**本文**
::::::
2008年02月05日

●企業ブランディングにアートを活かす

 森美術館で開催中の「アートは心のためにある:UBSアートコレクションより」。そのシンポジウム「企業ブランディングにアートを活かす」を聞きました。直島の仕掛人、福武總一郎氏が出席されることに興味が湧きました。
 以下はその聴講メモ(走書き)です。聞き取り、メモの追いつかない箇所が多々あることを御了承下さい。
roppongi_20080204-1.jpg

南條さんのあいさつ:UBSのコレクション1,400点から140点を展示。オフィス空間に画がかかっている様子を再現。Art and Life。日頃からアートを楽しむ、コレクションをしましょうと言っている手前、森美術館のコレクションも一室を設けて展示。中国ブームから、日本、アジアも活性化。美術館の勢いが落ちる一方で、コレクターの時代が来ている?

トーク1:ペトラ・アレンズ(UBSアートコレクション・コレクティブアドバイザー)
ブランディングにアートを活かす。
Brand: Brand is promise. ex.BMW.
Pepsi vs CocaCola.
Zen vs iPod. Zen technically superior. iPod become market leader using brand. emotional relationship.
Brand can change the way how people taste.
UBS Brand:
about "You and Us": Deeper relationship with our clients. Receive high media reputation.
The UBS Art Brand in Action: 展覧会の記録。Moma NY、Latin America, Swizerland,Tate modern London, Singapole, Sydney.
ぼぼUBSの活用内容のサマリー。

トーク2:ジャン=クリストフ・アマン(UBSアートコレクション・アドヴァイザリーボード)
美術館コレクションと企業コレクションの違い。
::::::
**表示情報**

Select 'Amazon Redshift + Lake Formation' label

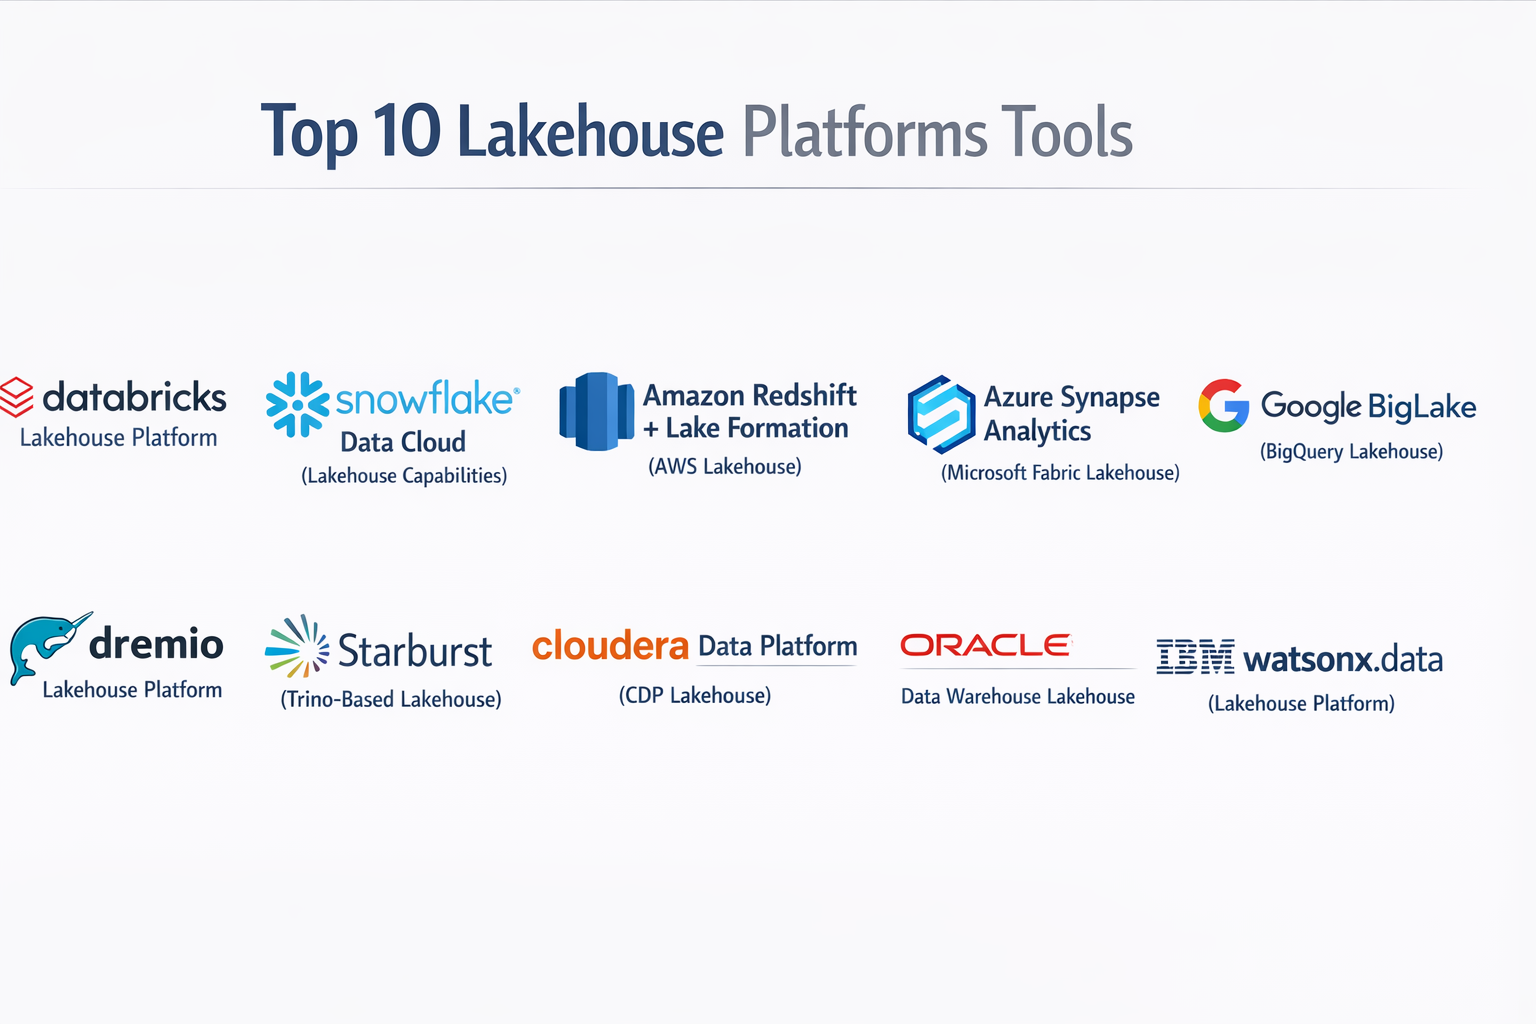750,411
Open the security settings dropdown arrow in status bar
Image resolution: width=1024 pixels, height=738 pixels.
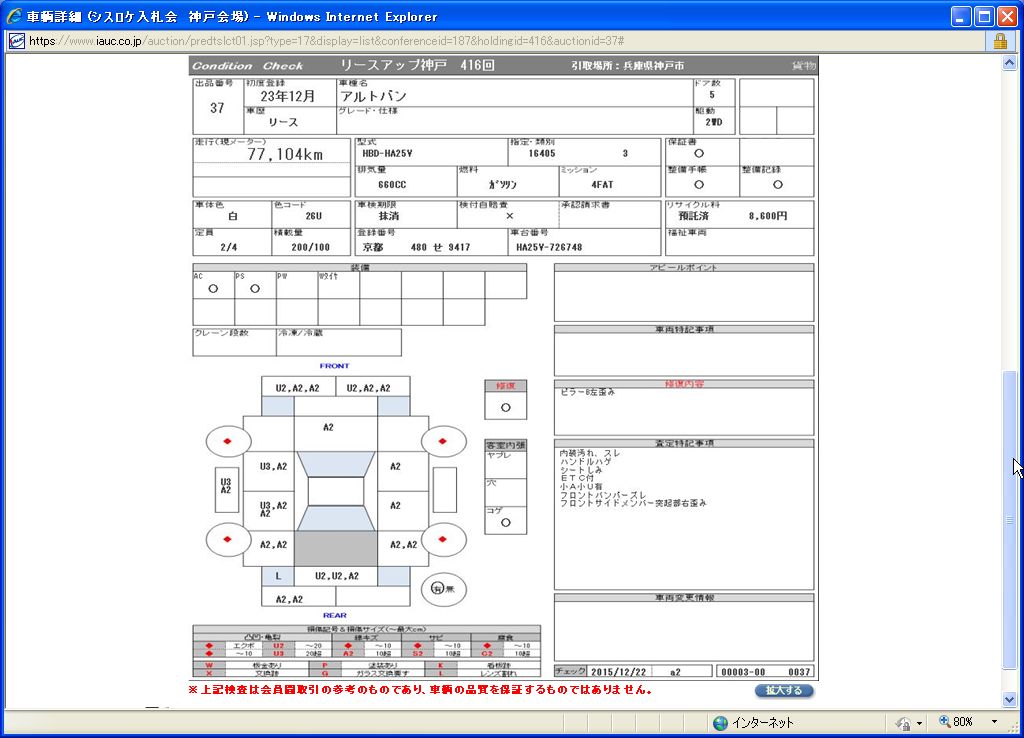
::::::
**問題と課題**
- 1) 本文の「以下はその聴講メモ(走書き)」から「トーク1:ペトラ・アレンズ(UBSアートコレクション・コレクティブアドバイザー)」まで、終わりの語句も含めて一字一句そのまま書き写してください。
- 2) 本文によると、森美術館の展覧会ではUBSのコレクション何点のうち何点が展示されていますか?

**演習の解答**
- 1)
以下はその聴講メモ(走書き)です。聞き取り、メモの追いつかない箇所が多々あることを御了承下さい。
roppongi_20080204-1.jpg

南條さんのあいさつ:UBSのコレクション1,400点から140点を展示。オフィス空間に画がかかっている様子を再現。Art and Life。日頃からアートを楽しむ、コレクションをしましょうと言っている手前、森美術館のコレクションも一室を設けて展示。中国ブームから、日本、アジアも活性化。美術館の勢いが落ちる一方で、コレクターの時代が来ている?

トーク1:ペトラ・アレンズ(UBSアートコレクション・コレクティブアドバイザー)

- 2) 1,400点のうち140点です。